GOAL OF THE EXERCISE
The result should be the lines from the one holding "At what coordinates" to the end of the records below, repeated exactly. No pictures.

EXCERPTED RECORDS
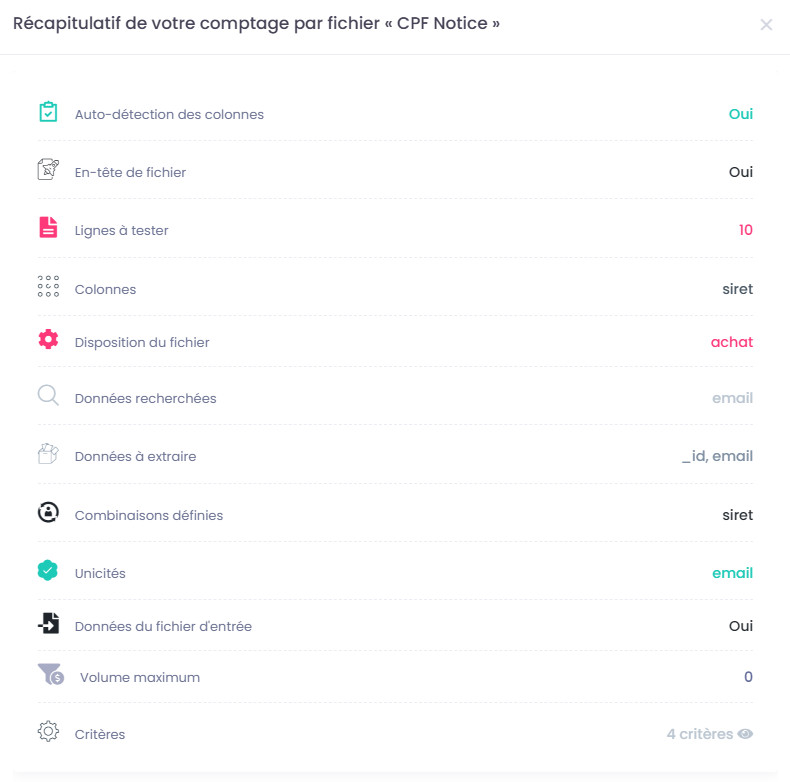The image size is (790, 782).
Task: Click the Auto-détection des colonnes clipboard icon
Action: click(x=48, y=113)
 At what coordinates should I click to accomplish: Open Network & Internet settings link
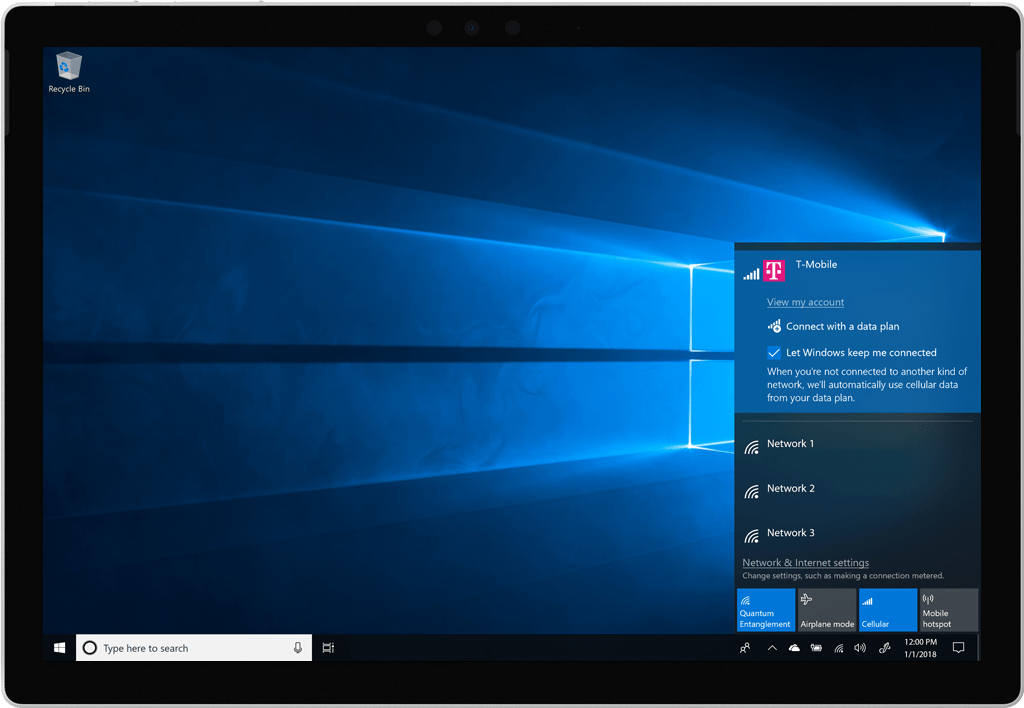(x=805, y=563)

FINISHED EXERCISE
 At what coordinates should I click to accomplish: Open Network & Internet settings link
(x=805, y=563)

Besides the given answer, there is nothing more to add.